The success of the Church as a dominant force can be attributed in no small measure to its highly developed organisation, which over the course of the Middle Ages developed a sophisticated system of governance, law and economy.

The institutional Church can be divided into two unequal parts: the larger of the two was the secular church, and the other was the regular church, so called because its members followed a monastic rule (regula, in Latin). The secular church, attended by the general population, was carved into regions governed by Archbishops, and their territory was in turn divided into areas known as diocese, which were administered by bishops. The parish church was the basic unit of the Christian community, providing the sacraments required by the lay community.
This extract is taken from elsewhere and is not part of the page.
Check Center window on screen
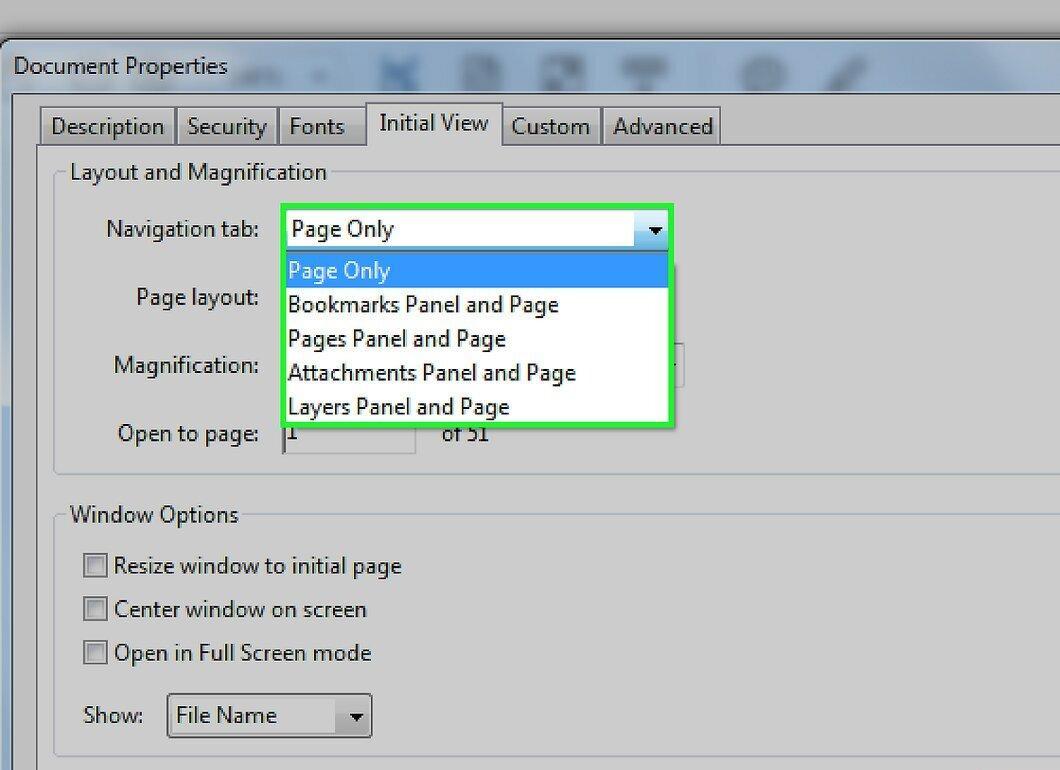The height and width of the screenshot is (770, 1060). (95, 609)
For most medieval Christians, religious experience was focused on a parish church which they attended, at least in theory, on Sundays and religious festivals.

The regular church, by contrast, consisted of men and women who had sworn vows of obedience, celibacy and poverty. Most of these people lived in communities governed by a 'rule', a book of instructions. The most influential and widespread rule was the Rule of St Benedict (c.620-630), which set out a detailed routine consisting of manual labour, prayer and study.

Religious orders

Numerous other religious orders, some stricter and others more lenient, proliferated in the Middle Ages: these can be categorised as monastic orders, mendicant orders, and military orders. Monks and nuns tried to remove themselves as much as possible from the secular world, ideally living in communities with minimal contact with the outside world.
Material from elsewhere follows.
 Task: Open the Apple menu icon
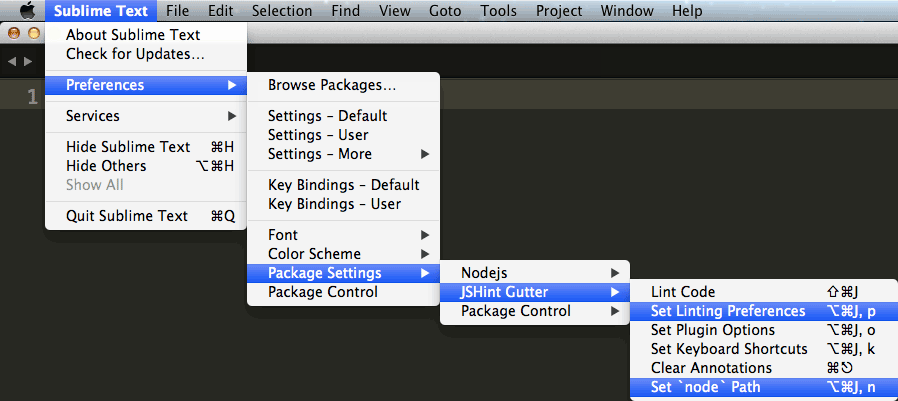[27, 10]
Derived from the Latin word 'to beg' (mendicare), the mendicants were orders who engaged with ordinary people by preaching to them and hearing confession.

The military orders were made up of knights who participated in the crusades which sought to capture the Holy Land and convert Muslims to Christianity.

Pilgrimages

Pilgrimages to holy places enabled the faithful to atone from their sins, seek miraculous cures and extend their experience of the world. Bodily remains of saints, and also objects associated with them (such as the Virgin's mantle, the holiest relic at Chartres Cathedral), were the star attractions for pilgrims. Pilgrims might travel relatively short distnaces to see and touch the shrines of local saints, or undertake more ambitious (and dangerous) journeys. The most popular destinations were Rome, Santiago de Compostela in Spain, the Holy Land, and Canterbury. Geoffrey Chaucer's Canterbury Tales, famously set on a journey from London to Thomas a Becket's shrine at Canterbury Cathedral, presents a sometimes sharply ironic view of the pilgrims and their motives.

Dissent

The Church aggressively struggled against dissenters within and without: Christians who disagreed with the Church's teachings were considered heretics, and could be physically punished or even killed. Those of other faiths were also treated harshly. Jews who lived within Christian territories were, at best, tolerated, though episodes of extreme anti-Semitism are numerous; even after Jews were expelled from England by Edward I in 1290, they remained a focus for popular hatred and vilification. The series of Crusades against non-Christians and heretics began in 1095, with an armed mission to the Middle East.

In the past, the Middle Ages was often characterised as the 'Age of Faith', but now it is recognised that this moniker conceals the complexity of the medieval religious culture. Christianity was the dominant religion, but not everyone followed the faith with the same intensity: judging from legislation and sermons encouraging lay people to attend church and observe its teachings, many people were lukewarm in the faith, while others were openly or covertly sceptical.